Ouagadougou was a pleasant surprise, more modern, much cleaner, very much quieter and so much
Whilst the general population are by no means rich, there were virtually no people begging and children did not approach with their hands out asking for money .. as is the case in most of the neighbouring countries. The ultramodern buildings and their architecture were very reminiscent of the more affluent cities of South Africa. Even the back streets .. with their poorer, traditional city compounds .. were 100% cleaner than I have seen before in West Africa.
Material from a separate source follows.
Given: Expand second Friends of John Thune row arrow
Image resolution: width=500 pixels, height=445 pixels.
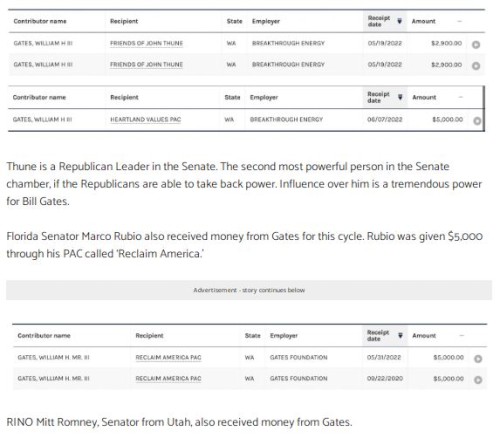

Internet Cafés had up-to-date systems with high speed connections, the food in the cafés and restaurants was tasty, well prepared and presented and all the people we met, as we tried to find our way around and make contacts, couldn't have been more friendly or helpful. I was very impressed. Alaghi and I walked the streets of the capital, asking here and there if anyone knew where the Hausa bead traders were .. with little success. Seemingly beads were not in the forefront of local business. Crossing the road we talked to the Fula guy in the first stall, who was selling a host of 'antique' bronze figures, some modern powder glass beads and an assortment of shells and ju jus. Introducing ourselves, saying that we were trying to find the Hausa bead trading community and mentioning that we hoped to find Baba 'Peace Corp' Cisse ( our good friend from Sévaré ), who was supposed to be in Ouaga selling his beads at the festival, brought a big smile to his face. "He is my best friend .. I have his telephone number on my mobile," he gleefully said. Lady luck had shined on us once again .. as five minutes after telephoning Baba, he arrived in all his glory, and what glory it was !! I wonder if the President of Burkina Faso realises that he has a rival in
the ceremonial grandeur stakes ? I think the accompanying picture will tell its own story !!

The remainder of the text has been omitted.